**Task description:**
Copy each line of the data that has "Weld" in it.

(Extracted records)
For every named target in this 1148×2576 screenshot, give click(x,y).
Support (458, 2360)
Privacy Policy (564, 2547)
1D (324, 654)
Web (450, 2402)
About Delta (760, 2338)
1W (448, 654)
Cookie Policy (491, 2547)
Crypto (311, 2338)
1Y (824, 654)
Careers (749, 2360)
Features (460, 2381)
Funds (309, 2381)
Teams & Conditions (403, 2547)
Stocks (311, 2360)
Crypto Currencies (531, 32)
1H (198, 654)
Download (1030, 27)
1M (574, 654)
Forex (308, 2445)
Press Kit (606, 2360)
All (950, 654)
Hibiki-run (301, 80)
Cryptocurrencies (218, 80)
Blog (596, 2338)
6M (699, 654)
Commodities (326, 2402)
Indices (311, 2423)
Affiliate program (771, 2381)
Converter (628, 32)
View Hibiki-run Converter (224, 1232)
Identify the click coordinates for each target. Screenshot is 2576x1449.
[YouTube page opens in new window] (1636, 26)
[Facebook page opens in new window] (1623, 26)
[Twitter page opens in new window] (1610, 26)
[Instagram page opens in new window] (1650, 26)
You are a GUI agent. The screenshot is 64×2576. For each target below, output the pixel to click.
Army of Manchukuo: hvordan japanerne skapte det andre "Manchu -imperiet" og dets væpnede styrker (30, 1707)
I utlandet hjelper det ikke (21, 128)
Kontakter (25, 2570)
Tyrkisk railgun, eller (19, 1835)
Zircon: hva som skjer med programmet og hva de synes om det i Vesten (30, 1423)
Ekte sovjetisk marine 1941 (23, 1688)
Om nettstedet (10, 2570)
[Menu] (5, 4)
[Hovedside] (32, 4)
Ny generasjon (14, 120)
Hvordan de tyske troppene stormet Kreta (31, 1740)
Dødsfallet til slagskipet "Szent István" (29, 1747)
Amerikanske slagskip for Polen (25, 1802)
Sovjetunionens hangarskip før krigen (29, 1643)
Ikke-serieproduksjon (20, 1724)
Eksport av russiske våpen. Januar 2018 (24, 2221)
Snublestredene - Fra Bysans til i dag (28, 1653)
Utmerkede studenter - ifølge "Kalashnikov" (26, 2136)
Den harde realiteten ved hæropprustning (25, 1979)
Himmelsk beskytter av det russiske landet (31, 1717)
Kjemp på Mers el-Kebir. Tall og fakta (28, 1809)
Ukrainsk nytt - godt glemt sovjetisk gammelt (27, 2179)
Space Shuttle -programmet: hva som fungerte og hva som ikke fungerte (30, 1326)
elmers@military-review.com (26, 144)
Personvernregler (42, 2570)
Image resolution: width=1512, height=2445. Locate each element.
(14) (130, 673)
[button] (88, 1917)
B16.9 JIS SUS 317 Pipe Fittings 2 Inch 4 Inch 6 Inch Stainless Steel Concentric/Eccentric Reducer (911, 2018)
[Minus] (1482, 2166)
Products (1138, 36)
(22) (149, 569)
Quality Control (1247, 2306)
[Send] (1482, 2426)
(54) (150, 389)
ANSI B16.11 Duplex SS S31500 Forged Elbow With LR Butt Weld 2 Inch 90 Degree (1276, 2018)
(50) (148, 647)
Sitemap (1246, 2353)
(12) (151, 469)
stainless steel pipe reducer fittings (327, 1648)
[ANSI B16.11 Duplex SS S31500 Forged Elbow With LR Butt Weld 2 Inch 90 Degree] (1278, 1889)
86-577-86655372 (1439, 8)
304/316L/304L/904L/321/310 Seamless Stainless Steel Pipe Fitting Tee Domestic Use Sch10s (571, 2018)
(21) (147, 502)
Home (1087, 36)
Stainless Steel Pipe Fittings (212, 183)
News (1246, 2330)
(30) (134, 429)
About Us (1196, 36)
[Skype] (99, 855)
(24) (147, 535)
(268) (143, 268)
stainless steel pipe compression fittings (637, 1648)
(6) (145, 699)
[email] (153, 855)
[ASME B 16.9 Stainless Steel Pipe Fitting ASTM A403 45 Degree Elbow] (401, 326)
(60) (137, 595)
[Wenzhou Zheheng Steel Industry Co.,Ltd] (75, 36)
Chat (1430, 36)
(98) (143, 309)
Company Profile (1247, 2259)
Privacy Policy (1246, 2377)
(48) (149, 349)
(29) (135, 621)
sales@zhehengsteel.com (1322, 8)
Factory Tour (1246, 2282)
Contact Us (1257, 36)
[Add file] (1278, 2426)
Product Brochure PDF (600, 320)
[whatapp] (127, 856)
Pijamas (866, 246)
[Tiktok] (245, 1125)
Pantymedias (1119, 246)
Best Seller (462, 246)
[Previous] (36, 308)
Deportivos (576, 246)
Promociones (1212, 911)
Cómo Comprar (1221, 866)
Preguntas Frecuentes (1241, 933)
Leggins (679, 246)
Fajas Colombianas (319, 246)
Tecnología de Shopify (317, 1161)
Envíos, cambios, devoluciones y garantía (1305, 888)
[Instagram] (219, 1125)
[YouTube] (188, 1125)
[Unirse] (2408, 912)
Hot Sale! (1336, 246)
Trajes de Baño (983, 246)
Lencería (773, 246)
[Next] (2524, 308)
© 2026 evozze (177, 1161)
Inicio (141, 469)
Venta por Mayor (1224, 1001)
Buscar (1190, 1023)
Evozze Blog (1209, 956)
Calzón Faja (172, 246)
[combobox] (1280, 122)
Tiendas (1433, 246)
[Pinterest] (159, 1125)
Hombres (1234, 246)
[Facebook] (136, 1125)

**Reply to the task:**
ANSI B16.11 Duplex SS S31500 Forged Elbow With LR Butt Weld 2 Inch 90 Degree (1276, 2018)
[ANSI B16.11 Duplex SS S31500 Forged Elbow With LR Butt Weld 2 Inch 90 Degree] (1278, 1889)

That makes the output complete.